DNA is the genetic code inside each of our cells, which we inherit from our parents.
The DNA in each of our cells is identical, yet different cells in our body have very distinct functions: skin cells have different functions from those of liver cells, heart muscle cells, or breast tissue cells. Therefore, how can the function and morphology of the cells be different when they all share the same code?
The answer is epigenetics, which is an extra layer of information superimposed on the DNA. Specifically, we look at DNA methylation patterns. Like DNA, we also inherit epigenetic information from our parents, which can be modified throughout life. This happens, for example, during embryonic development, when different cell types of our bodies start to emerge: different cells have different epigenetic signatures (i.e., epigenetic patterns are cell type-specific). While DNA can be considered as the “hardware” of a computer, DNA methylation is comparable to the software that defines which programs are run.
We now know that DNA methylation is not only modified during development but can be changed through a variety of other factors, including ageing, nutrition, exercise, socio-economic status, obesity, smoking, and exposure to hormones and chemicals (even while we are in the womb). Our work has identified signatures associated with environmental exposures.

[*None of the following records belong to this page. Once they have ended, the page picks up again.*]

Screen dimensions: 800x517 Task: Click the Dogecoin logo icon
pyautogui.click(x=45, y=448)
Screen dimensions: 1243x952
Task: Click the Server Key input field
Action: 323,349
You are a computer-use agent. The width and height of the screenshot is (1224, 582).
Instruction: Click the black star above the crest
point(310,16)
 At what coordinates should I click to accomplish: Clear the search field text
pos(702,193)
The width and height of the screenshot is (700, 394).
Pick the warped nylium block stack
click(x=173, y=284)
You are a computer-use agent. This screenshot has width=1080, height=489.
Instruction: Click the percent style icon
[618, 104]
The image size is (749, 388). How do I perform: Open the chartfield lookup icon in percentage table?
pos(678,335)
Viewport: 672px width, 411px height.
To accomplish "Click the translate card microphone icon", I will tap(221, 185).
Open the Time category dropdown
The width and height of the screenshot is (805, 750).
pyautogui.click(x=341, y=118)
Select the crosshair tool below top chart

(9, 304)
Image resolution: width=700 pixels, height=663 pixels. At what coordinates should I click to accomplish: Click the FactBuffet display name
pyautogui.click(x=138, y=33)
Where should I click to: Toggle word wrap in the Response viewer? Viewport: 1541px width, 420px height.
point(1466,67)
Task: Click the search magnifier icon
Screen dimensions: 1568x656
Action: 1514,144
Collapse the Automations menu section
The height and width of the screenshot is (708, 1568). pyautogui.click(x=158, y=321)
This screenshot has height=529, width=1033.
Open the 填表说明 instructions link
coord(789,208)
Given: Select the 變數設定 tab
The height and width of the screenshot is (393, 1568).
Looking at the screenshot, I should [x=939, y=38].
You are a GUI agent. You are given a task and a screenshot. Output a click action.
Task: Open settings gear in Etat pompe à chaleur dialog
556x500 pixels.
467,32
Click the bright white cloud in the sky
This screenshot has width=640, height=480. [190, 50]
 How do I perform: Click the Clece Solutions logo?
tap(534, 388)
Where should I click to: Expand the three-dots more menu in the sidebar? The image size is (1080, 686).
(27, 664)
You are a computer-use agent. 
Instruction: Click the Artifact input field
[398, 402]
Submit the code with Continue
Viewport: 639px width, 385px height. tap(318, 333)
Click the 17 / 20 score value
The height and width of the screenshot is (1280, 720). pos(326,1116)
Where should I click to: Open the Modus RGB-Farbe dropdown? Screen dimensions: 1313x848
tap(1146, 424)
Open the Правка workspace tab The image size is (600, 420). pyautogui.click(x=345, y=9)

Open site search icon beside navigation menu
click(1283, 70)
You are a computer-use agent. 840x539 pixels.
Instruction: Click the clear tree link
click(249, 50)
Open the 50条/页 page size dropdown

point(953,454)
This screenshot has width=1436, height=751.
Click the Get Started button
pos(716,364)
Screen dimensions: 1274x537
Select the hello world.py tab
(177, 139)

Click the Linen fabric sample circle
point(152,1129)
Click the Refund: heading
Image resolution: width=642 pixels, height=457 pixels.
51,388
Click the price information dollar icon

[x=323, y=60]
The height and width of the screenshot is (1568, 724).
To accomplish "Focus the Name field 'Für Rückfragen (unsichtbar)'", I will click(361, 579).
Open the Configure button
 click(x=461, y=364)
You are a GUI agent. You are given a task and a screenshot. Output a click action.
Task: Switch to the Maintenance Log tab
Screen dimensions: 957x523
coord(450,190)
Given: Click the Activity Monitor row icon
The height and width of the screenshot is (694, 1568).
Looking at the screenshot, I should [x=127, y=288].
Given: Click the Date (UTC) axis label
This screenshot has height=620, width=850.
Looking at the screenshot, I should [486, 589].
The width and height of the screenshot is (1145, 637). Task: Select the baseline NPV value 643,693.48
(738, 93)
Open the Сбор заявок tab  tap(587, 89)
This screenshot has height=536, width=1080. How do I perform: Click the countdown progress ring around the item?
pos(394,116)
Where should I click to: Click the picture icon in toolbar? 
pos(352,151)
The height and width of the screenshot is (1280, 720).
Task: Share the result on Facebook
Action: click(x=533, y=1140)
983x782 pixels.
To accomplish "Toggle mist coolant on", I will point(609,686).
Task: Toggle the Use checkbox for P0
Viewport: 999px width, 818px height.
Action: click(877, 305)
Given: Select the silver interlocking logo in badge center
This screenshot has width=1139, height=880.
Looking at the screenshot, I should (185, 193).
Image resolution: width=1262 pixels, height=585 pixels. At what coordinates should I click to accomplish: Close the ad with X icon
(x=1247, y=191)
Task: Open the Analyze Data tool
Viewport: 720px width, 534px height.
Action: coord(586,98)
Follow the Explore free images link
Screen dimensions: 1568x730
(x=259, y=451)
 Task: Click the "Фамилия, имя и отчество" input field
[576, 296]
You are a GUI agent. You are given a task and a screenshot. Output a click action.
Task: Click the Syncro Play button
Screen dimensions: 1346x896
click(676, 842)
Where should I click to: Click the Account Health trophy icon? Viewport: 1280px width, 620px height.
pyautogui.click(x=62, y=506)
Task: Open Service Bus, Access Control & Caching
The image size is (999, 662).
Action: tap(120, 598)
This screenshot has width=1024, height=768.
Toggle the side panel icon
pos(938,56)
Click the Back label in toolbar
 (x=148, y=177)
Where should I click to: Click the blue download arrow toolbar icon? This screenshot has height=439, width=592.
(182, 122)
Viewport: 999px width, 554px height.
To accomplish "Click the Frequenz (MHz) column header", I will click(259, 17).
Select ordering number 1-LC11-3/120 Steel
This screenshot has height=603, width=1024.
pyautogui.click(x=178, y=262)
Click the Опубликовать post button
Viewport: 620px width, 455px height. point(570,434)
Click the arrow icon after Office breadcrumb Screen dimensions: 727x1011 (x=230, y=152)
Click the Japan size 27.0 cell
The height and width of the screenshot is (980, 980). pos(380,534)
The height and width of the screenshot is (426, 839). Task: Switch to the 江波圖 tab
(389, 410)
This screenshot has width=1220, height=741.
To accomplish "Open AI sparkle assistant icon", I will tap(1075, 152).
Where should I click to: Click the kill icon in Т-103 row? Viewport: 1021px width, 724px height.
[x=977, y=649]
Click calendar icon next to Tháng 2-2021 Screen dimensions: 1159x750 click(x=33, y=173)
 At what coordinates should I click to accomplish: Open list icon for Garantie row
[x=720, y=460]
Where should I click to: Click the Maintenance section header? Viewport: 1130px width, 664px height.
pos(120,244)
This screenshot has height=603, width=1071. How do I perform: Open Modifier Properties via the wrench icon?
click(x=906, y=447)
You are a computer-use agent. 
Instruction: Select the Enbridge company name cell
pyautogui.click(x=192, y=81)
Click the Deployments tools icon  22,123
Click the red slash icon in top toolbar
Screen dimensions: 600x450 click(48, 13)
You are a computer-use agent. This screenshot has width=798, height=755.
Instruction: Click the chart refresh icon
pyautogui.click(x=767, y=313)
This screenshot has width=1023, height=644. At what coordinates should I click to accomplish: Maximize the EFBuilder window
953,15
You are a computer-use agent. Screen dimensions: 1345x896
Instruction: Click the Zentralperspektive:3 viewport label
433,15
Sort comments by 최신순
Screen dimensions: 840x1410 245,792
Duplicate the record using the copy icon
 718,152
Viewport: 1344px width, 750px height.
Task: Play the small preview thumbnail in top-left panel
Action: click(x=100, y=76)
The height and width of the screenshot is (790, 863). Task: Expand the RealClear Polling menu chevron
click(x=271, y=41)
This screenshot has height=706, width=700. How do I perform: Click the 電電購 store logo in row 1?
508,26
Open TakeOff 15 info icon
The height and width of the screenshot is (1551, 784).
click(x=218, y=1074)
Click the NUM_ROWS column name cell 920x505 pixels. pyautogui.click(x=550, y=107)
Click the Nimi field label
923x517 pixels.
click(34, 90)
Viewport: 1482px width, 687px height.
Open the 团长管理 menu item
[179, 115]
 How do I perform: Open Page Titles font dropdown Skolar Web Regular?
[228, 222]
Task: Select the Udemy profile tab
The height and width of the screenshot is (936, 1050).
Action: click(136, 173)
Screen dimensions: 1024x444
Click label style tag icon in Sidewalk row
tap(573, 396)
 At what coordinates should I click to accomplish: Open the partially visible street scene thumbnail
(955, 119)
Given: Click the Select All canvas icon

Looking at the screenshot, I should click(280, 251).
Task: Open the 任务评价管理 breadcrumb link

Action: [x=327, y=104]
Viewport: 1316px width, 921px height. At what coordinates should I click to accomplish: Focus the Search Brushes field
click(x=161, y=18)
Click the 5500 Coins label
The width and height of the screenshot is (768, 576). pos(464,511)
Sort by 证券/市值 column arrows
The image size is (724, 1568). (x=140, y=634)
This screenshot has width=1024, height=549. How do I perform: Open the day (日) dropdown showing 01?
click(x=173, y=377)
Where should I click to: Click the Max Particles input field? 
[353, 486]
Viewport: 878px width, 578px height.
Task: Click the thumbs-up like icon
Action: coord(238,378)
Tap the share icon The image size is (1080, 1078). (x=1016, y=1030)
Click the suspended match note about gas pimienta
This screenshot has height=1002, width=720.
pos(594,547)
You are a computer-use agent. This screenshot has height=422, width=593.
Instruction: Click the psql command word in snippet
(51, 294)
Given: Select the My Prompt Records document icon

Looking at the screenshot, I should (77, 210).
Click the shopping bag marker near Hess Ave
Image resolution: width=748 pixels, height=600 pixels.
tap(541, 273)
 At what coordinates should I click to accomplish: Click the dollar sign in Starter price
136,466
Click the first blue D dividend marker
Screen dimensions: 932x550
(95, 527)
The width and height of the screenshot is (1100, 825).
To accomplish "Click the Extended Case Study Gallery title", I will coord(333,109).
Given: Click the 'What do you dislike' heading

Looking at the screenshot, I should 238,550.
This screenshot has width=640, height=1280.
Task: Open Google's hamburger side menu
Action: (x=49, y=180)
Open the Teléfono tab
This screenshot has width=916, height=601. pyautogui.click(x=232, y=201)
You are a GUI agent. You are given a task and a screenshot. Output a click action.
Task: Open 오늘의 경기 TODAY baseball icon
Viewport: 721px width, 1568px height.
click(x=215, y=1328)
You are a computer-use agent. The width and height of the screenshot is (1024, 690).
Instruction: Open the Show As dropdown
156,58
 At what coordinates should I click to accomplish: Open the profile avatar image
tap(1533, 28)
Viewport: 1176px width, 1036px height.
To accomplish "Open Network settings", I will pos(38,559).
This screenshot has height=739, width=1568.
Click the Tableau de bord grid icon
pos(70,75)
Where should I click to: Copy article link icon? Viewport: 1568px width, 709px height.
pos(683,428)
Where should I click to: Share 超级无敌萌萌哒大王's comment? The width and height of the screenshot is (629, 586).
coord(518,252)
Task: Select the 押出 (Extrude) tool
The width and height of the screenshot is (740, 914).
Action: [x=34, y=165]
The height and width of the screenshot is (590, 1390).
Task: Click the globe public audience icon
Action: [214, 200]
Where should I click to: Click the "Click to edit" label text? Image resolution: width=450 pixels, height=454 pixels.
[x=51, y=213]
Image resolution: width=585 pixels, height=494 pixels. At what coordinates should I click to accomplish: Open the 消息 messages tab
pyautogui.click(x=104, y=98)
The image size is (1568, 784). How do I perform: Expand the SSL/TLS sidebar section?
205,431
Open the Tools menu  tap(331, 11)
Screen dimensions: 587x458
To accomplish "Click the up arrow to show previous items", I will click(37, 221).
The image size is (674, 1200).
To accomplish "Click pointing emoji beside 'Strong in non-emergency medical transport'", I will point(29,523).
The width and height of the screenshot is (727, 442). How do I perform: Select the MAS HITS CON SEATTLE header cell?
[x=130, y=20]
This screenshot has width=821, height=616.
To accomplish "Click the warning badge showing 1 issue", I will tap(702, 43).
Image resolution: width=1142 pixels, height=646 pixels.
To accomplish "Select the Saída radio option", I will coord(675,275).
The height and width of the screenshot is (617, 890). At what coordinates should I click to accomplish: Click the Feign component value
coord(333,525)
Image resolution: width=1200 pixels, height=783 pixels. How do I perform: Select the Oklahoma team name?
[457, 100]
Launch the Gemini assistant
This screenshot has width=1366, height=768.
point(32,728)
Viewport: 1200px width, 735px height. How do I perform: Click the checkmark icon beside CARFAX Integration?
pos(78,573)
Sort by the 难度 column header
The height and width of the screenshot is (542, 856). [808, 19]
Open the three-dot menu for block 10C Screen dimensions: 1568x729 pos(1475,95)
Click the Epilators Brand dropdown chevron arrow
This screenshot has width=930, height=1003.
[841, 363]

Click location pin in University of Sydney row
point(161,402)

As DNA methylation integrates genetic information (it is inherited) and non-genetic information (it can be modified by external factors), it is a highly promising candidate for a risk prediction tool, and importantly, cancer cells have distinct methylation patterns which can exist years before diagnosis. We can therefore use the epigenome to monitor the presence of cancer, and recent work suggests that the epigenome may even be able to predict the risk for the future development of cancers. This can be carried out using the “target tissue” of disease itself (e.g., breast tissue for breast cancer), but this is invasive and therefore not feasible for routine population-based screening. Recent work suggests that we may be able to use “surrogate” tissues, such as epithelial cells derived from buccal swabs, to predict individual cancer risk.
In several recent research papers, we have demonstrated the value of these DNA methylation signatures for women’s cancer risk prediction. We are currently working to validate these tools for clinical screening and identify whether we can also use them to monitor risk over time.